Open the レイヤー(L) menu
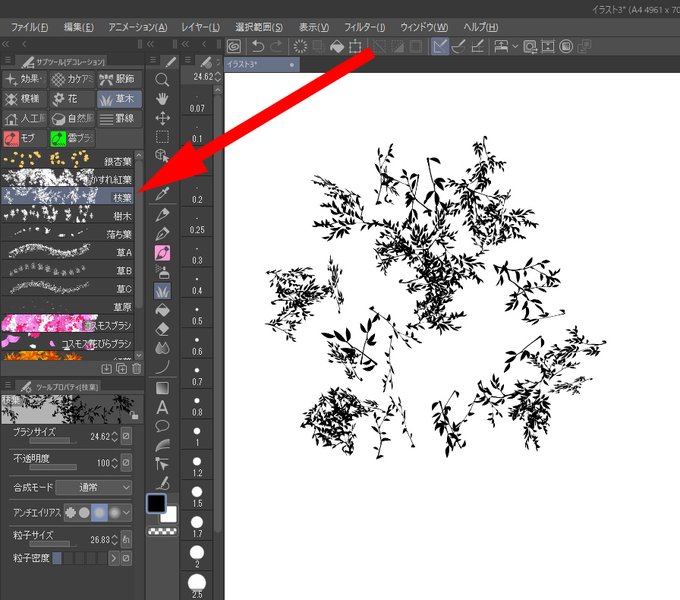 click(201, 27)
:::::
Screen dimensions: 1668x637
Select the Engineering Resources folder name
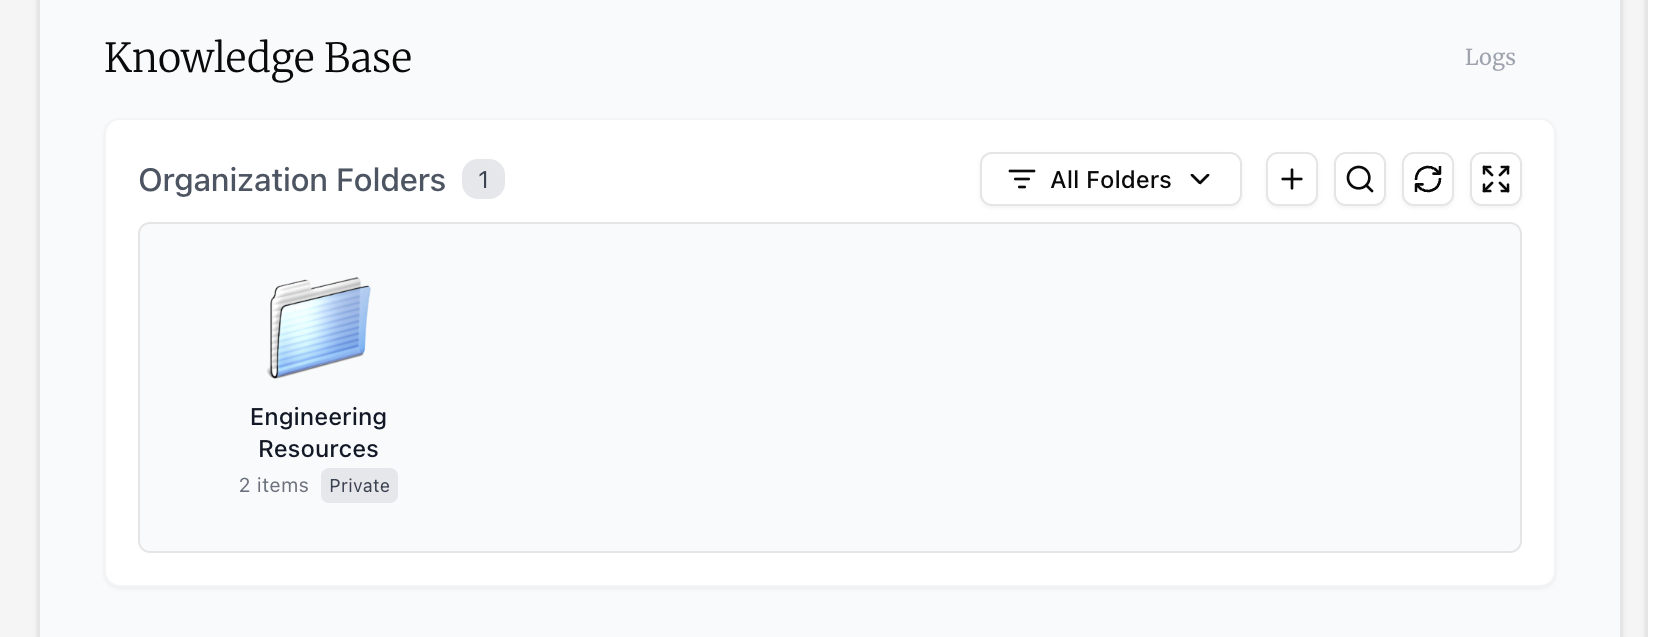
:::::
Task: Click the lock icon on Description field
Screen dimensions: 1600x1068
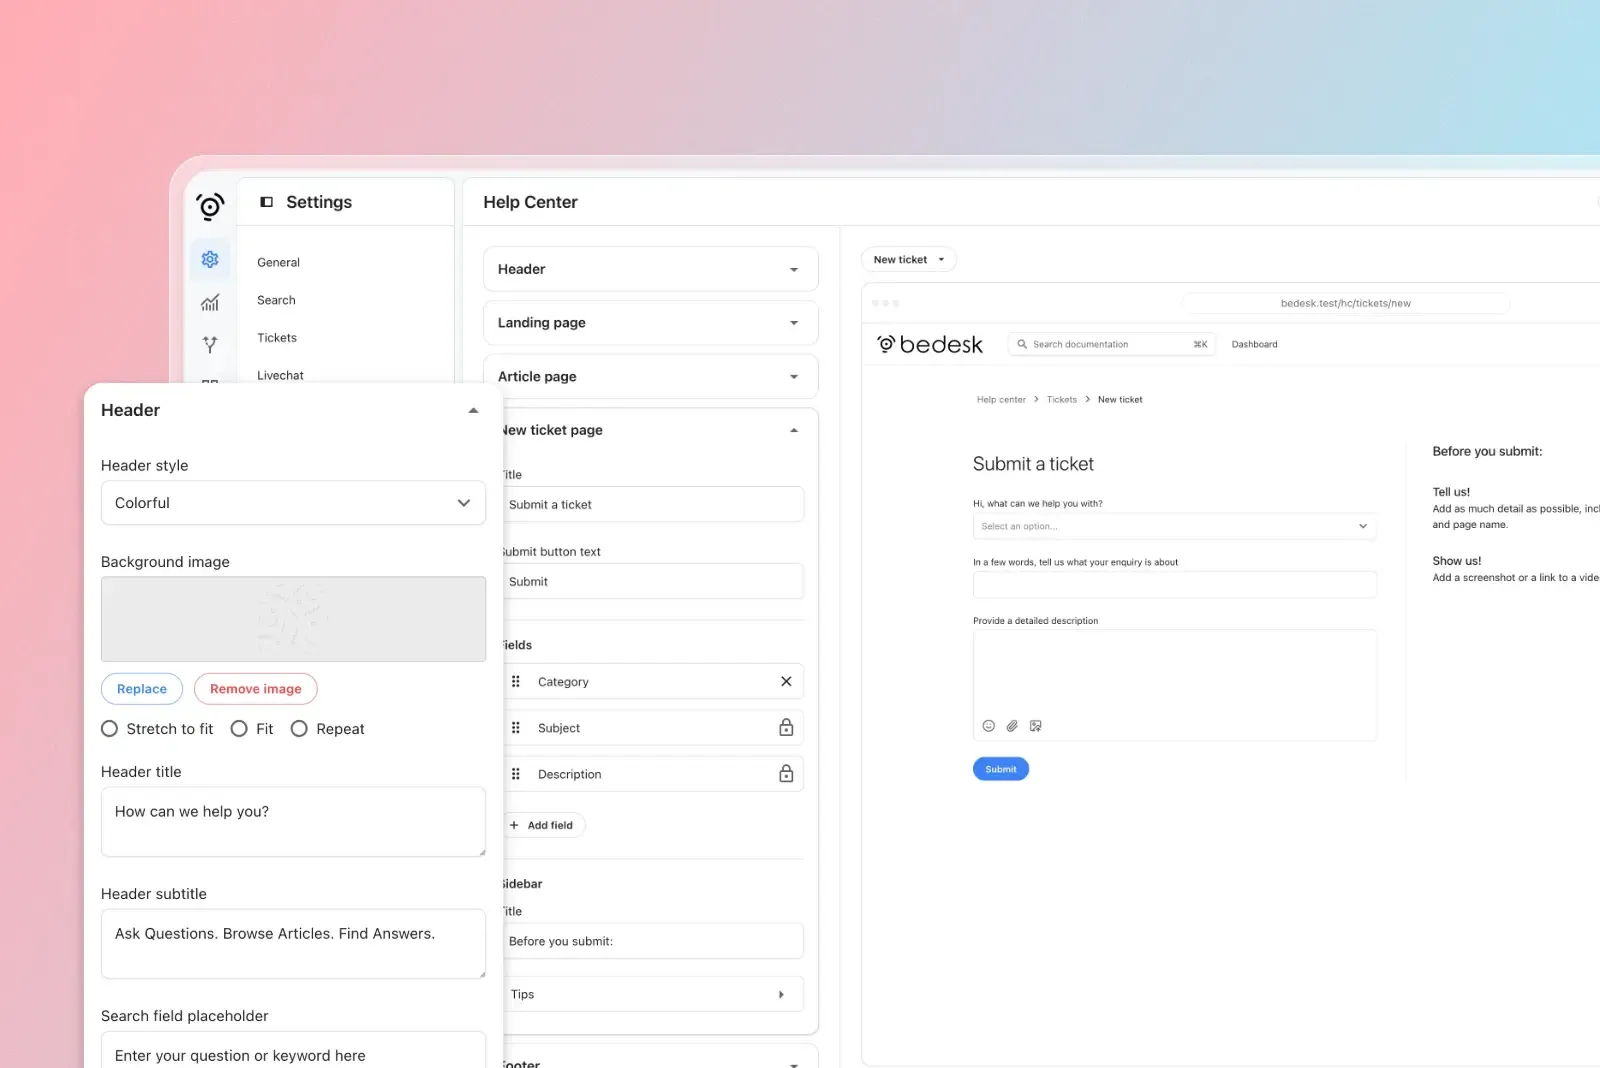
:::::
From the records above, copy out the line with "Screen dimensions: 1668x637", the line with "Select the Engineering Resources folder name", and every line between them, word for word.

Screen dimensions: 1668x637
Select the Engineering Resources folder name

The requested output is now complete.